Furthermore, it is highly likely that the backed-up data contains vulnerabilities that served as the attack point for the attack in the first place. Also, once an attack occurs, organizations must have a very efficient data restoration process in place, which once created, can often lead to dismal failures if it has not been properly tested.

Since most organizations use Microsoft Active Directory (AD) to manage identities and provide access to business resources, such as databases, files, applications and endpoints, nothing can be restored until AD is back up and running.

“You can’t restore from backup if your backups have been corrupted,” Patton said. “Today’s ransomware attacks now seek out and destroy any network-connected backups in order to maximize the chances that you’ll have to pay the ransom to restore your data.”
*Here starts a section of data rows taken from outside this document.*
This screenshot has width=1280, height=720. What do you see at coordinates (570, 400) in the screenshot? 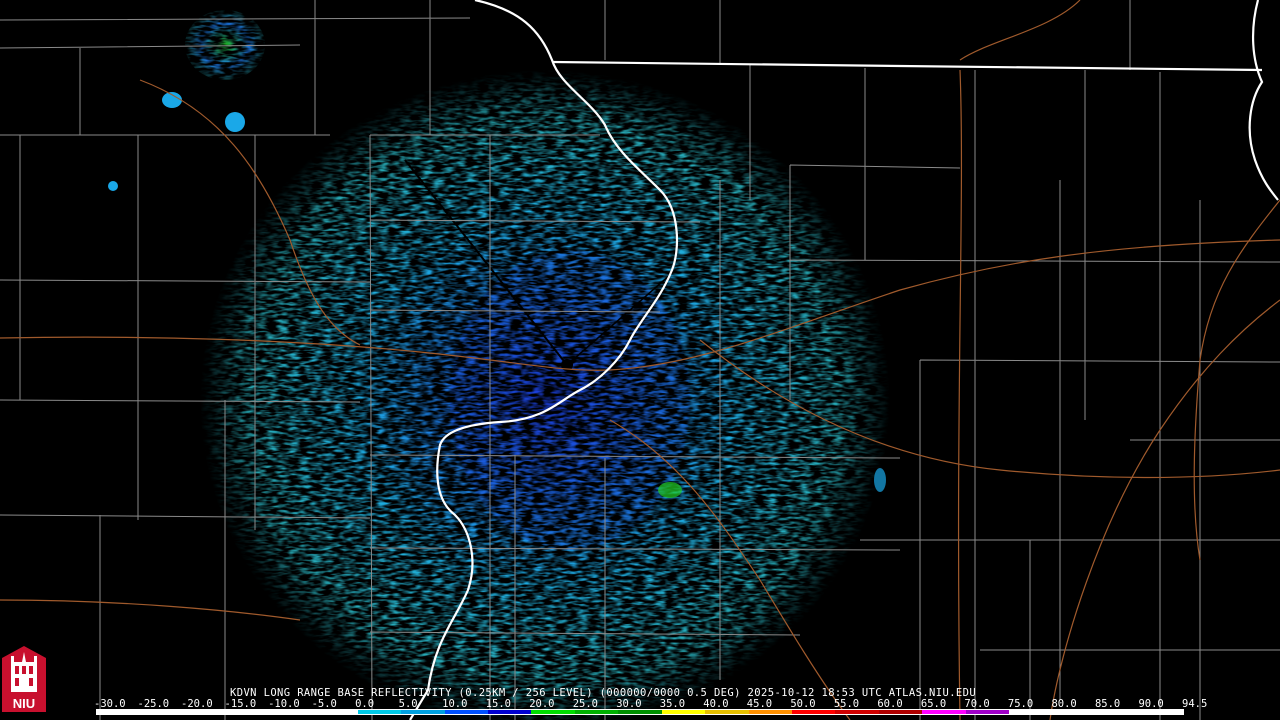
I see `echo-core` at bounding box center [570, 400].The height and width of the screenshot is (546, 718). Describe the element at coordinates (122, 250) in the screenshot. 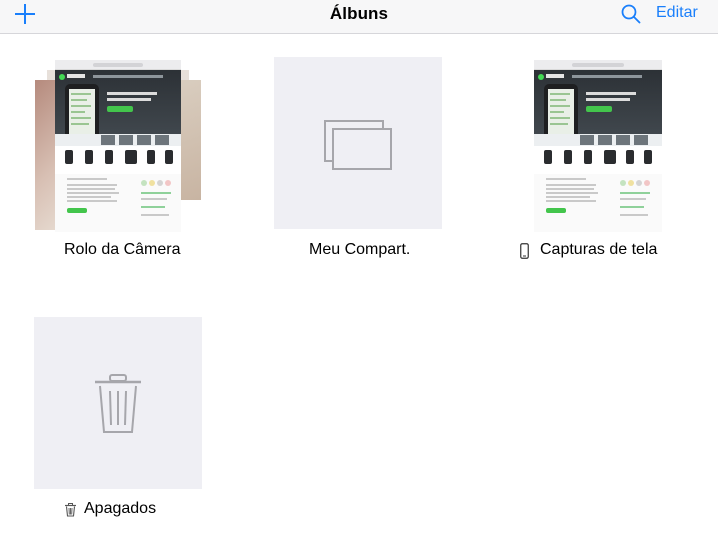

I see `album-title: Rolo da Câmera` at that location. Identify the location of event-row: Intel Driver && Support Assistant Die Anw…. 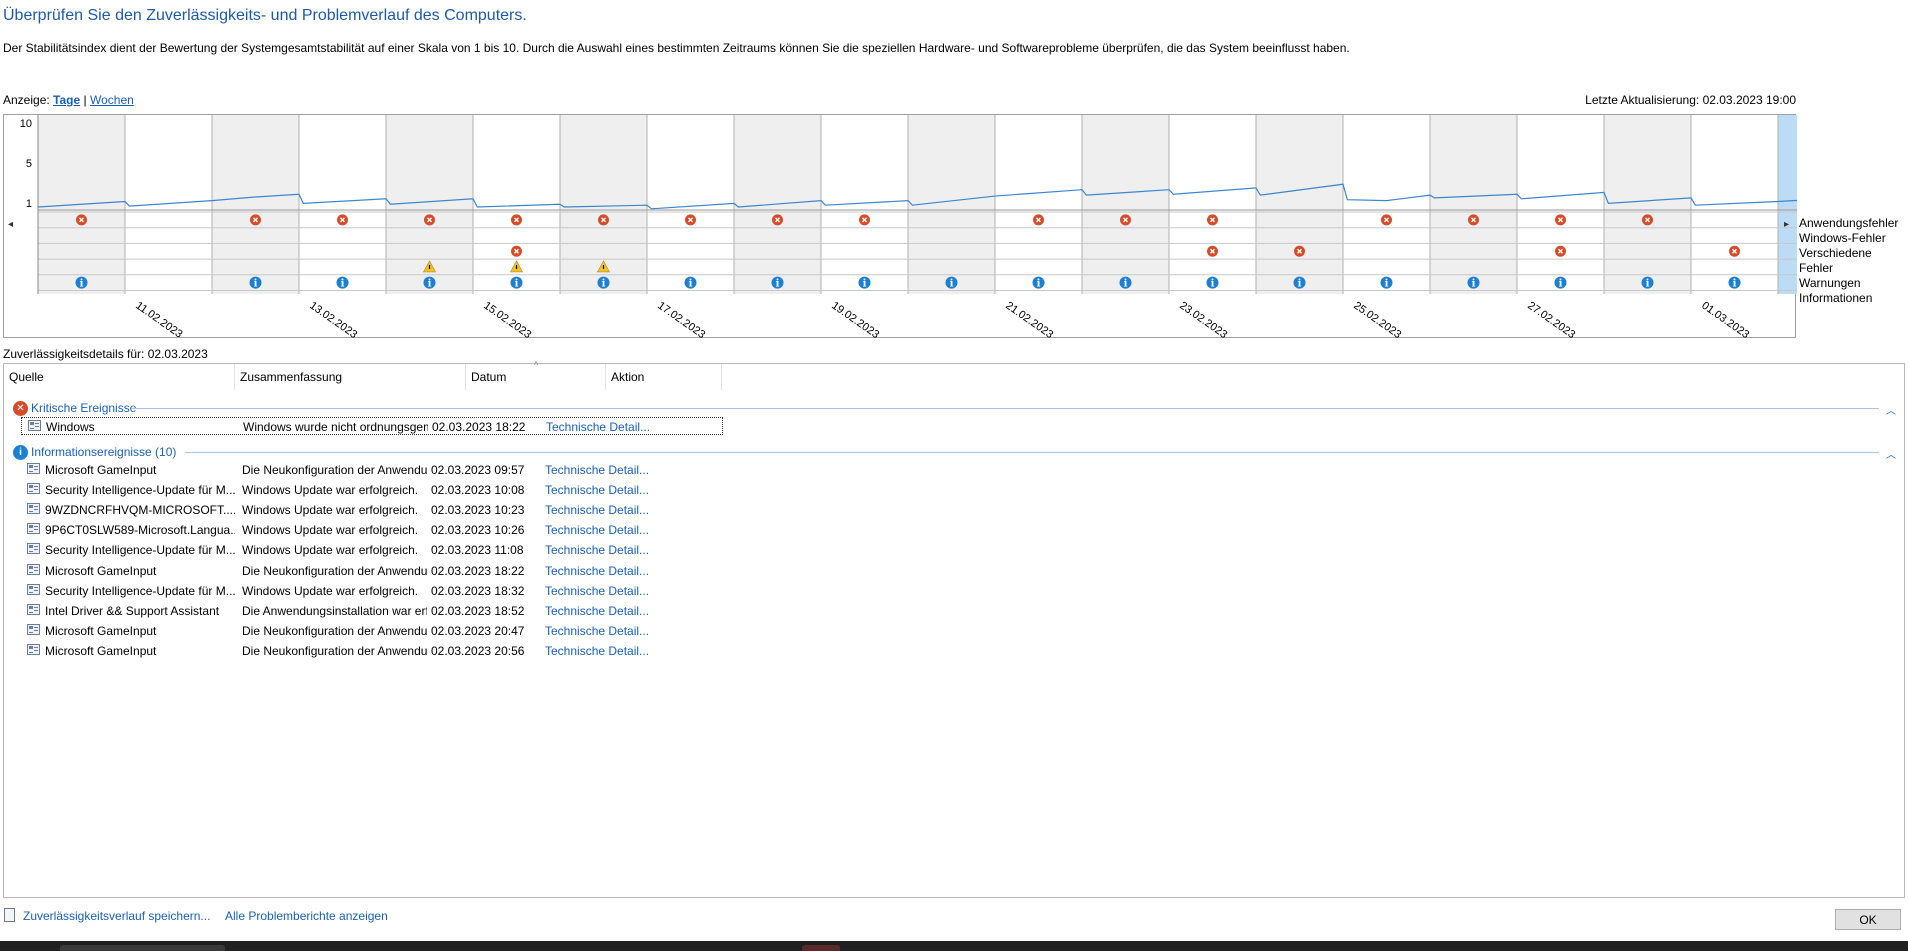
(372, 611). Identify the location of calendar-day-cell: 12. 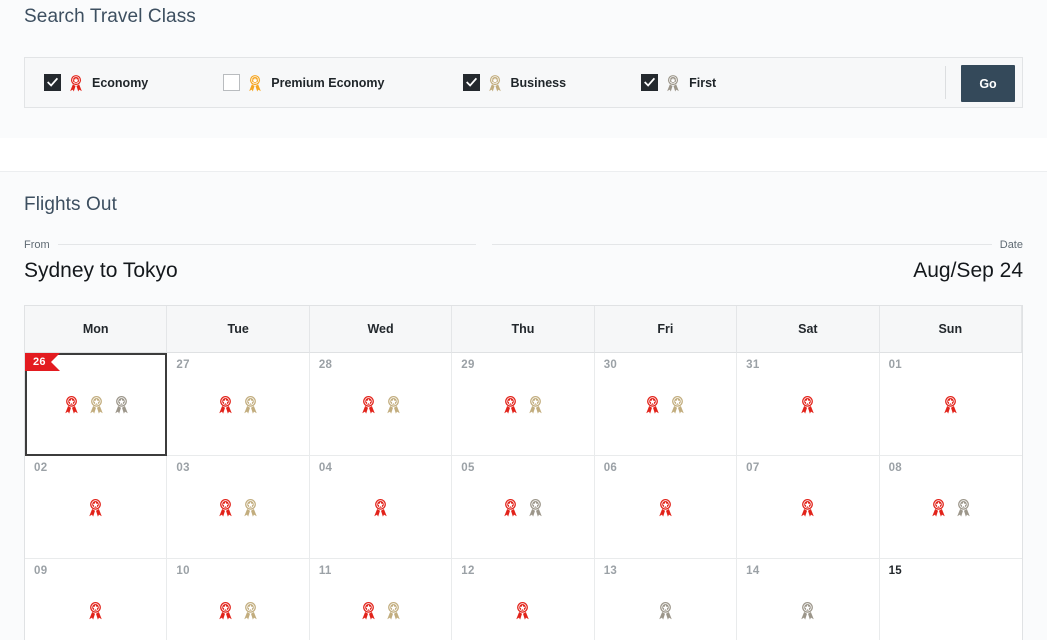
(524, 600).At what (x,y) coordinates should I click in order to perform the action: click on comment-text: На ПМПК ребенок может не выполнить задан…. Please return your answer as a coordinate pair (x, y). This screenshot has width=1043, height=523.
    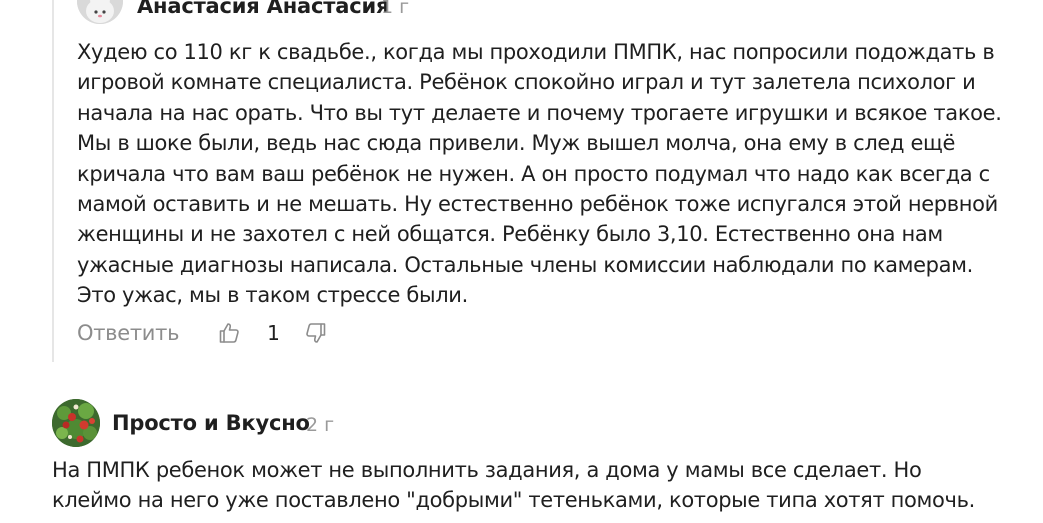
    Looking at the image, I should click on (514, 486).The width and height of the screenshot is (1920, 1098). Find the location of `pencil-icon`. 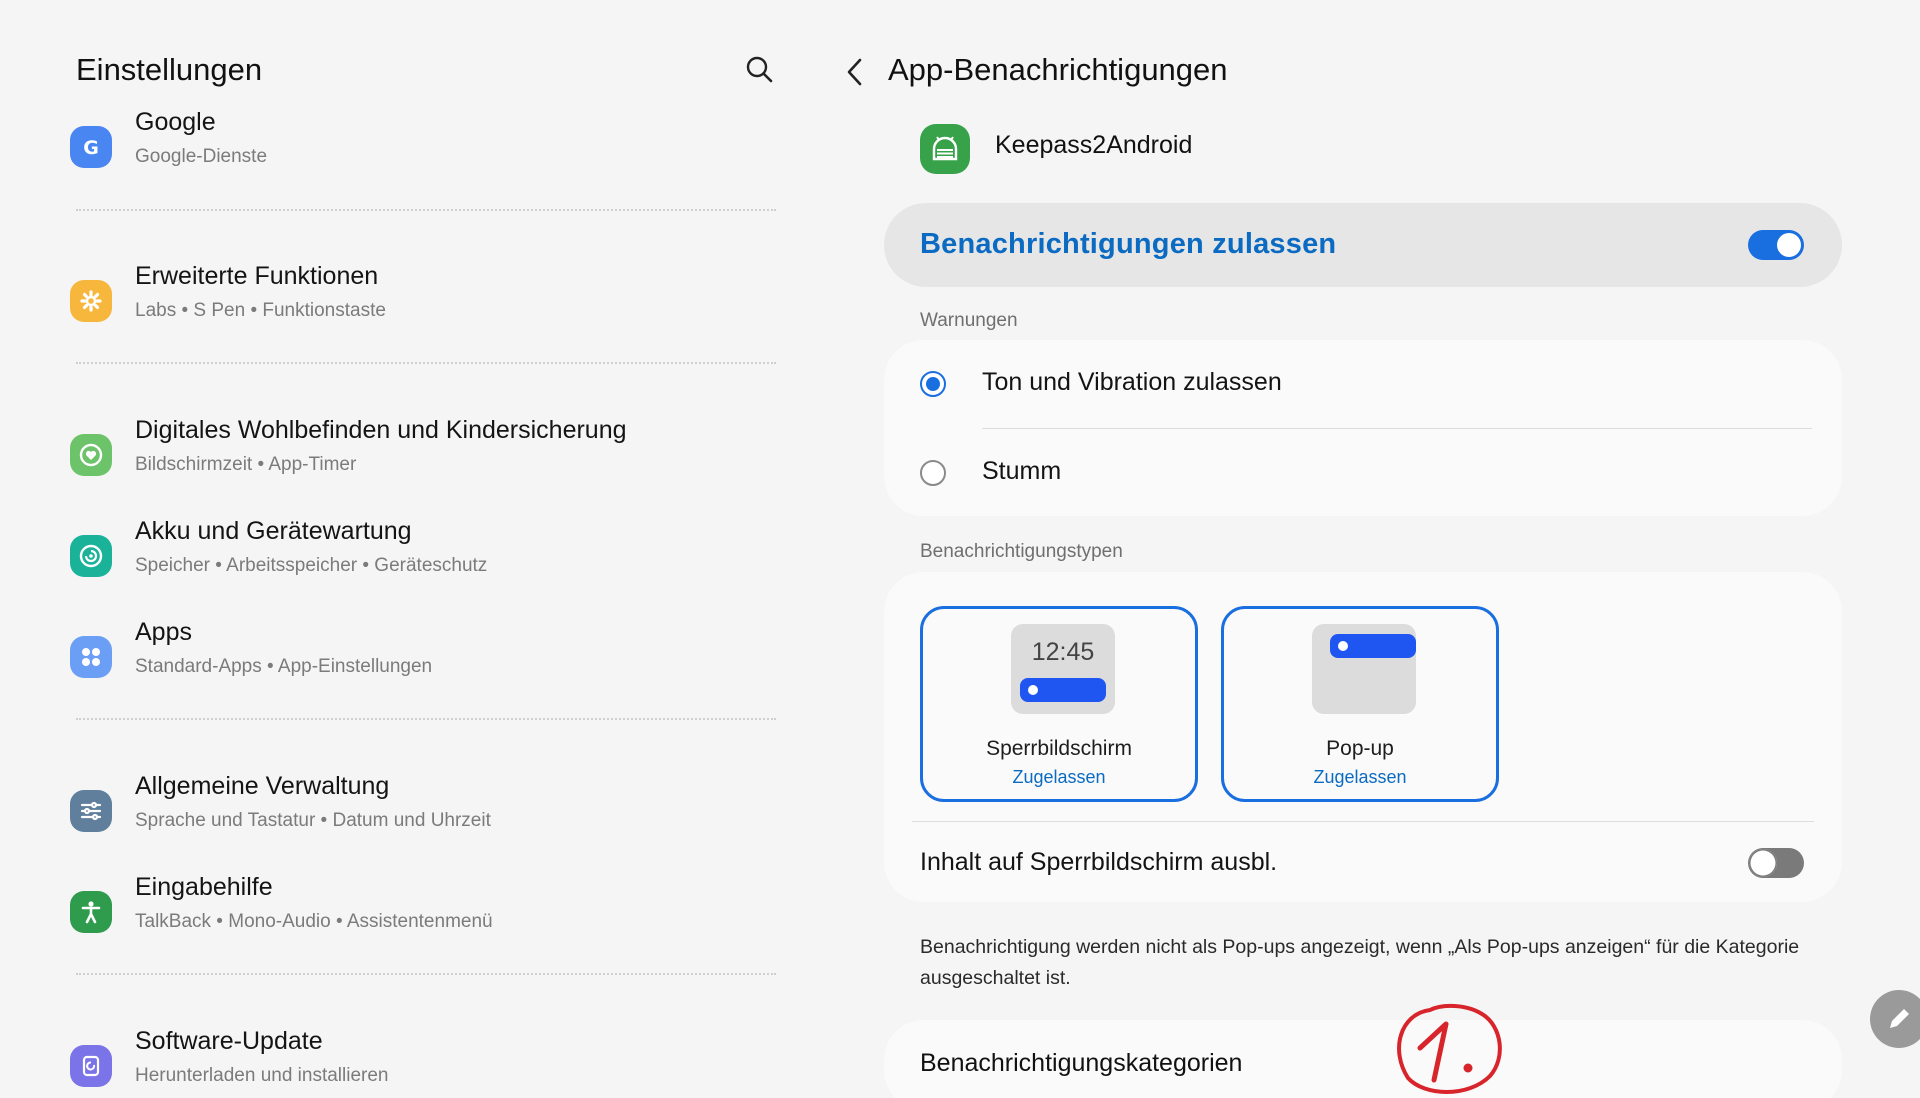

pencil-icon is located at coordinates (1899, 1019).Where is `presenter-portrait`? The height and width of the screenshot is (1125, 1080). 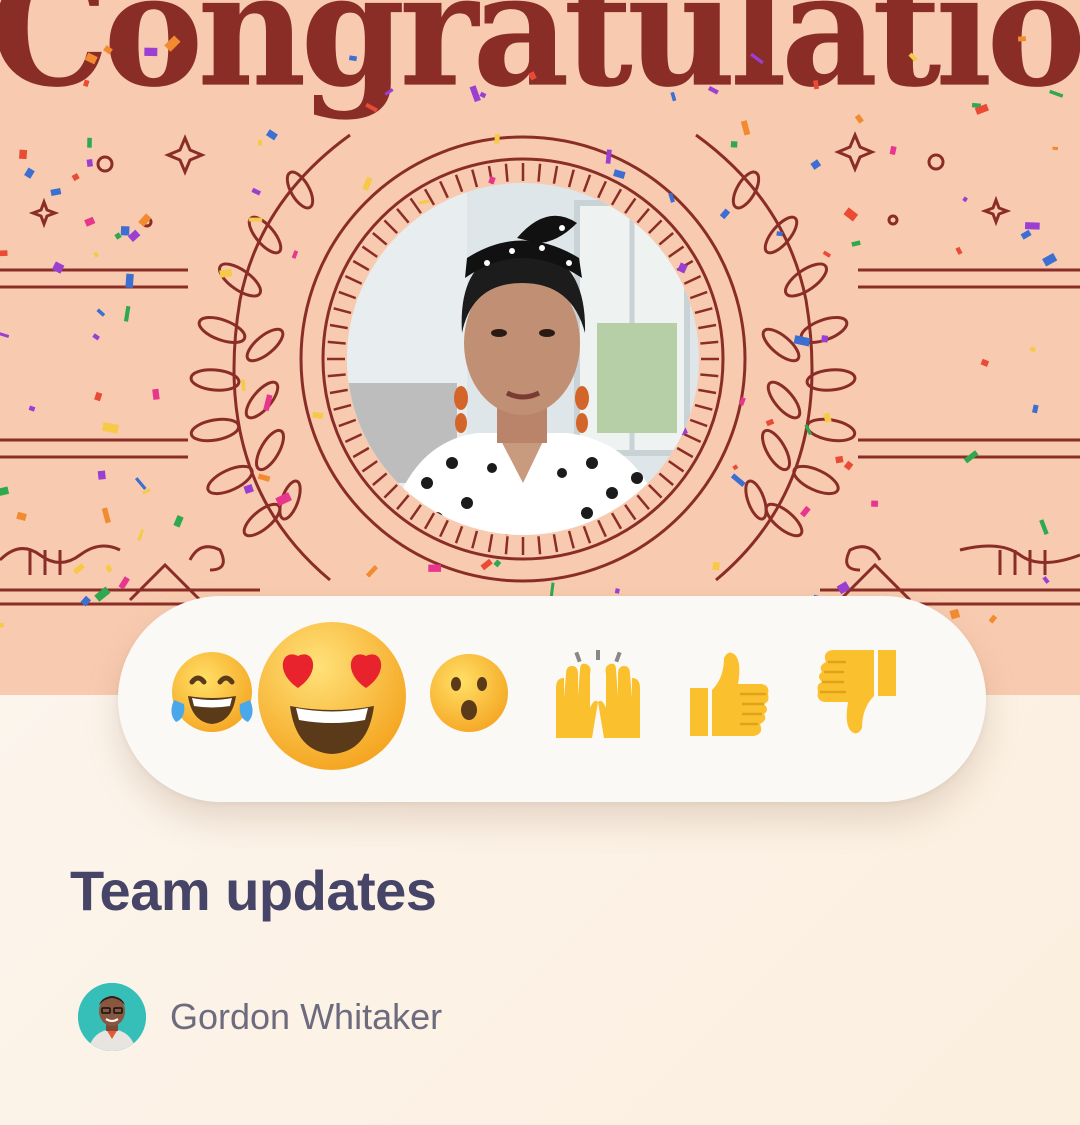 presenter-portrait is located at coordinates (523, 359).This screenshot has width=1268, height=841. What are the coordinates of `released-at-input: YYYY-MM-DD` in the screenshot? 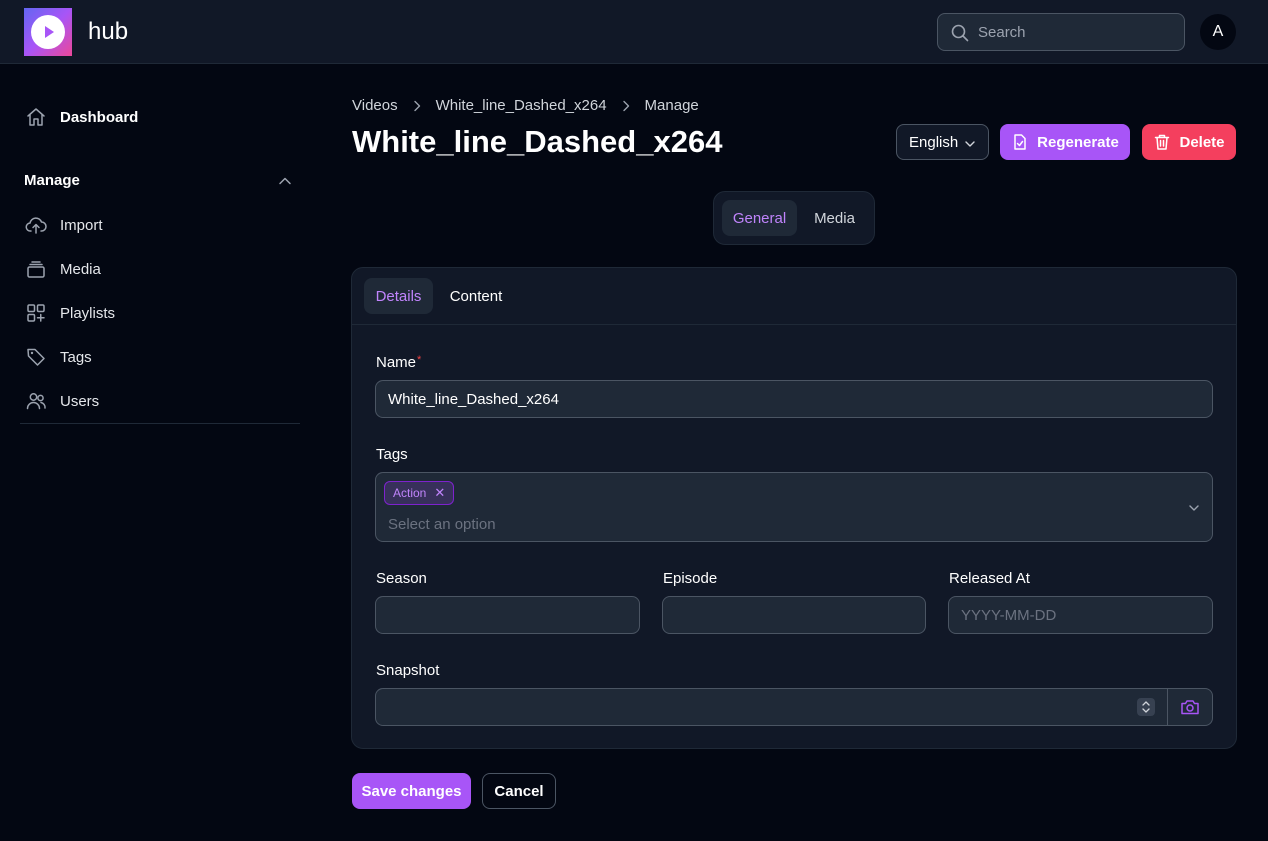 It's located at (1080, 615).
With RMAD DRE 10.2, it is possible to expedite the process of recovering, with Active Directory continuing to serve as the “central nervous system for the entire business,” Patton said. RMAD DRE 10.2 supports the recovery effort, Patton explained, in order to allow the:

  • Backup team to provide the backups and perform restores.
  • Storage team to ensure you have enough storage to restore servers from backup.
  • Network team to make sure that the servers being restored are sandboxed and that domain controllers (DCs) can communicate.
  • Server team to validate that the restore is correct and complete and also to install any additional antivirus or anti-malware software that’s required.
  • Security team to validate the ransomware is not on the restored servers.
  • Application team to validate that applications are working.
  • External parties, such as Microsoft, the backup and recovery vendor, and cloud storage provider to be coordinated and managed.

The recovery process involves identifying which applications are most critical for business operations so that the DevOps team can focus on restoring them first, Patton said. This is followed by determining which domain controllers (DCs) are essential for those applications and restoring those first, “enabling sign-in and business-critical functions as soon as possible,” Patton explained.

“Often, the key domain controllers are the ones in the data center, rather than in remote offices,” Patton said. “Once you have recovered them, the application teams, database teams and others can start their recovery process while the Active Directory team moves on to restoring less critical DCs.”